According to Paul Benjamin Nzigamasabo, EADD’s dissemination facilitator community animal health workers are significant in the villages.
“They act as livestock extension focal persons in the remote villages. They also facilitate in informing the extension agents in times of emergencies,” Nzigamasabo says.
With the establishment of the health workers there has been a tremendous improvement of livestock extension service coverage and farmers expressed their strong views of support of such idea.
Ingabile has trained more than 300 farmers and among them more than 60 male farmers.
“I have received a lot of compliments from the farmers that have gone through this farm. Even my neighbours are starting to appreciate the importance of having a dairy cow and they are starting to take part in the training,” she says.
Community animal health workers are trained by EADD in basic animal healthcare to be able to deliver services and drugs to farmers and to provide farmer-to-farmer training
“A decentralised vaccination and animal health system is important as this enables the community to take care of their own livestock, look for drugs, have their own drug stores and treat the animals themselves” says Nzigamasabo.

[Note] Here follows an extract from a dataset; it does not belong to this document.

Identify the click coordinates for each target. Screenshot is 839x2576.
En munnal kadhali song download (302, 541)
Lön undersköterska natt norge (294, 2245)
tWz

The dairy sector is brimming with investment opportunities. Over the years, the country has managed to improve its breed, eradicate diseases, build farmers’ capacity through the establishment of cooperatives as well as land redistribution, which saw an increase in productivity.
According to Dr Agnes Kalibata, agriculture minister milk production increased by nearly 800% over the last 10 years.
Kalibata acknowledge the increase to favorable government policies as well as the working relationship they have with the private sector and the donor community.
“In 2000 we produced 50 000 tons of milk and this has risen to 350 000 tons by 2009. Also the number of cattle increased by 1 000% from 162 000 in 1994 to 1,2 million last year,” Kalibata says.
Milk consumption also increased by 100% from 15,7 litres per person per year to 30,9.
According to Kalibata, the one cow per poor family programme introduced in 2006 by President Paul Kagame also contributed to the increase.
“The programme is targeting 257 000 households most poor people who do not own a cow but have a pasture, water and a shed.
“The first heifer is passed on to another household. This programme base its principal on the issue of using animals as a base to fight poverty through milk production, cash from the sale and also support crop agriculture through manure,” she says.
So far more than 89 000 families have benefited, hence an increase in milk production.
The country has 40 milk collection centres handling 80 000 litres per day, accounting for 5% of the total produce. It has 3 processing plants handling 7 500 litres of collected milk.
“We as government would like to see an improvement in dairy cattle management practices (feeding, diseases control and breeding).
The development of appropriate milk collection, transportation and storage facilities.
“And we encourage our farmer to produce hygienic milk at farm-hold level and along the whole chain. We are calling on investors to invest in the establishment of milk processing facilities and infrastructures,” she says.
But for Ingabire she would like to an improvement in animal husbandry, the dairy cattle breeds, the infrastructure, veterinary extension and affordable veterinary inputs.